This Is Not Your Parents' Caribbean
The Caribbean is restless. Change is coming from multiple directions, driven by a thawing of U.S.-Cuban relations, Puerto Rico’s debt crisis, and the decline of Venezuela’s regional influence related to a precipitous drop in global oil prices and a growing Chinese presence. Additionally, the pending rise in U.S. interest rates could squeeze a number of countries already struggling with high debt levels and large fiscal deficits, while the stronger U.S. dollar could erode competitiveness in tourism vis-à-vis Europe. Add to this local concerns over economic competitiveness, high levels of crime related to the international drug trade, and austerity measures in a number of countries, people in the Caribbean have a right to be restless and there is a likelihood that conditions are going to get worse before they get better.
The most significant geopolitical change for the Caribbean is the thaw between Washington and Havana. On July 20, 2015, Cuba and the United States reopened embassies in each other’s capitals for the first time in decades. Although considerable work needs to be done to fully normalize relations between the two countries, Cuba’s coming in from the cold represents considerable opportunities for U.S. corporations long prohibited from conducting business with the island-state. Where U.S. companies were not permitted to trod, Canadian, Asian and European firms were quite happy to take advantage. This is changing and that is for the better.
For Cuba, the thaw with the United States makes sense. Cuba has considerable needs for investment, especially to upgrade its creaky infrastructure in such areas as roads, telecommunications and ports. This costs money, something that Cuba lacks. During the Cold War, the Caribbean country benefited from massive Soviet economic assistance, but this ended in 1992 and resulted in hard times for Cuba during much of the 1990s.

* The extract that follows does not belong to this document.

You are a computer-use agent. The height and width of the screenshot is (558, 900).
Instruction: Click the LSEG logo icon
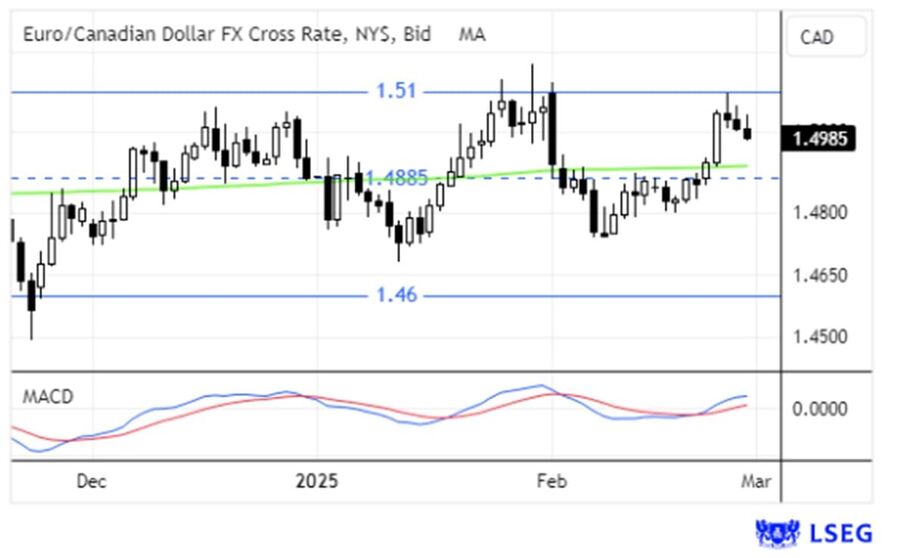pos(780,532)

Cuba’s economic revitalization in recent years (such as it has been) was greatly helped by Hugo Chavez’s election as president of Venezuela in 1999. An ardent admirer of the Cuban Revolution, the Venezuelan leader benefited from the rise in global oil prices, which allowed him to provide substantial assistance to the neighboring island economy. With Chavez’s death in 2013 and the steep plunge in oil prices since mid-2014, Venezuela’s ability to help Cuba has declined. Indeed, Venezuela’s economy lurched into its own severe crisis over the past two years.
The Cuban-U.S. rapprochement opens the door to potential new injections of capital into the Cuban economy. This shift in Cuban policy has been partially a result of the aging of Fidel Castro and more pragmatic approach by his brother Raul who assumed control in 2006. Under Raul there has been a partial liberalization of private enterprise, homeownership and foreign investment rules. To be certain, Cuba is a long distance to being a market-oriented economy. What has been done thus far are tentative steps in the right direction. Cuba’s leadership, however, appears to understand that they need to continue to move in their opening up of the economy.
Cuba represents a major challenge for the rest of the Caribbean. Before the Cuban Revolution in 1959, the island-state was a major destination for U.S. tourists and businesses. The normalization in relations raises concerns that trade and investment options for the rest of the Caribbean may well end up going to Cuba. What Cuba gains could be what Barbados, the Dominican Republic and Jamaica loses.
The potential risk from Cuba must be observed from the perspective of the fragile nature of economic growth in the Caribbean. The period following the Great Recession of 2008 has been challenging, though conditions have improved over the last two years. This has been driven by more robust tourism inflows (helped by U.S. economic growth), lower transport costs and cheaper oil. According to the International Monetary Fund (IMF), in 2014, the average growth for tourism-dependent Caribbean countries expanded by 1.5 percent, the highest level since 2007. In 2015, the forecast is around 2.0 percent, led by the Bahamas and Jamaica.
The outlook for commodity-dependent Caribbean economies Belize, Guyana, Suriname and Trinidad and Tobago is a little more uncertain considering the sharp decline in commodity prices.
Despite the positive traction in tourist-related growth, the Caribbean confronts substantial challenges. The IMF notes that while the economic recovery can be expected to continue, “…external, fiscal and financial vulnerabilities remain high in several economies.” Along these lines, the average current account deficits of tourist-dependent economies are expected to be more than 15 percent of GDP in 2015. Commodity-dependent economies are lower at 6 percent of GDP, high, but more manageable than their tourist-dependent neighbors.
Debt levels are also high throughout much of the region. Jamaica has been forced to restructure its debt and suffered through years of oftentimes harsh structural adjustment. In 2012-13 Jamaica’s debt to GDP was 146.5 percent of GDP, one of the world’s highest; in 2013-14 it fell to 141.6 percent and is projected to fall over the next several years to under 100 percent. This has come at considerable cost and sacrifice.
While Jamaica has made progress in dealing with its heavy debt burden, other countries face similar challenges. According to the IMF, these economies on average carry a debt burden in excess of 90 percent of GDP. Commodity-driven economies are in better shape, at an average of 56 percent of GDP.